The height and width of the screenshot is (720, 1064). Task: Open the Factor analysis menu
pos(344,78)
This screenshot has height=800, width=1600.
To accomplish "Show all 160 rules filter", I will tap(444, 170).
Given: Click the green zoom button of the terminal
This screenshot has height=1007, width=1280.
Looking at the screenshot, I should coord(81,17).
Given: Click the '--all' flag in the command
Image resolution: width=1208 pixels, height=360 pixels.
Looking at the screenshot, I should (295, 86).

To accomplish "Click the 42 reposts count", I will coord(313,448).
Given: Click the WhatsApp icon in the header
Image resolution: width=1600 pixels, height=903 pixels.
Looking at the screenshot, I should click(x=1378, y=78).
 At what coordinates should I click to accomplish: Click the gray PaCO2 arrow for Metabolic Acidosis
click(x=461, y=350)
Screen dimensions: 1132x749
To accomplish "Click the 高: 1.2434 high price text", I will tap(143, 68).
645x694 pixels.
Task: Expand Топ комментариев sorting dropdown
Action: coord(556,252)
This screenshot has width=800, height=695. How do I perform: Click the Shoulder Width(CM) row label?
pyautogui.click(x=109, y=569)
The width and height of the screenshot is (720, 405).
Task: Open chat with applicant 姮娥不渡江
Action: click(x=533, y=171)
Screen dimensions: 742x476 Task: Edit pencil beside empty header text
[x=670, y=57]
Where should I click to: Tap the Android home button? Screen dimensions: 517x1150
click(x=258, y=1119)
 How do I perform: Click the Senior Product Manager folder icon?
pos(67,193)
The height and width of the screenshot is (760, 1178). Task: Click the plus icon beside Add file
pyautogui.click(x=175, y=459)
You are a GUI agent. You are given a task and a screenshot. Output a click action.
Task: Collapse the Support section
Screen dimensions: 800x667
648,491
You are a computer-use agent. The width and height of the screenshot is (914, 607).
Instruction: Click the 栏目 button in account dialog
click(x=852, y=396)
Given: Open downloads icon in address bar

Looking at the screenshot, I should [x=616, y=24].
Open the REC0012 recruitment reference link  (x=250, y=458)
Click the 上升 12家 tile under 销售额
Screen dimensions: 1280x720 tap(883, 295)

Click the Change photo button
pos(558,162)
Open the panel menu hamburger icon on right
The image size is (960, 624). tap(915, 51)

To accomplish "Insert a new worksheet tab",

What you will do:
Copy out the entries above again, keeping them exact.

Exercise answer:
The height and width of the screenshot is (720, 1064). Task: Open the Factor analysis menu
pos(344,78)
This screenshot has height=800, width=1600.
To accomplish "Show all 160 rules filter", I will tap(444, 170).
Given: Click the green zoom button of the terminal
This screenshot has height=1007, width=1280.
Looking at the screenshot, I should coord(81,17).
Given: Click the '--all' flag in the command
Image resolution: width=1208 pixels, height=360 pixels.
Looking at the screenshot, I should (295, 86).

To accomplish "Click the 42 reposts count", I will coord(313,448).
Given: Click the WhatsApp icon in the header
Image resolution: width=1600 pixels, height=903 pixels.
Looking at the screenshot, I should click(x=1378, y=78).
 At what coordinates should I click to accomplish: Click the gray PaCO2 arrow for Metabolic Acidosis
click(x=461, y=350)
Screen dimensions: 1132x749
To accomplish "Click the 高: 1.2434 high price text", I will tap(143, 68).
645x694 pixels.
Task: Expand Топ комментариев sorting dropdown
Action: coord(556,252)
This screenshot has width=800, height=695. How do I perform: Click the Shoulder Width(CM) row label?
pyautogui.click(x=109, y=569)
The width and height of the screenshot is (720, 405).
Task: Open chat with applicant 姮娥不渡江
Action: click(x=533, y=171)
Screen dimensions: 742x476 Task: Edit pencil beside empty header text
[x=670, y=57]
Where should I click to: Tap the Android home button? Screen dimensions: 517x1150
click(x=258, y=1119)
 How do I perform: Click the Senior Product Manager folder icon?
pos(67,193)
The height and width of the screenshot is (760, 1178). Task: Click the plus icon beside Add file
pyautogui.click(x=175, y=459)
You are a GUI agent. You are given a task and a screenshot. Output a click action.
Task: Collapse the Support section
Screen dimensions: 800x667
648,491
You are a computer-use agent. The width and height of the screenshot is (914, 607).
Instruction: Click the 栏目 button in account dialog
click(x=852, y=396)
Given: Open downloads icon in address bar

Looking at the screenshot, I should [x=616, y=24].
Open the REC0012 recruitment reference link  (x=250, y=458)
Click the 上升 12家 tile under 销售额
Screen dimensions: 1280x720 tap(883, 295)

Click the Change photo button
pos(558,162)
Open the panel menu hamburger icon on right
The image size is (960, 624). tap(915, 51)

To accomplish "Insert a new worksheet tab",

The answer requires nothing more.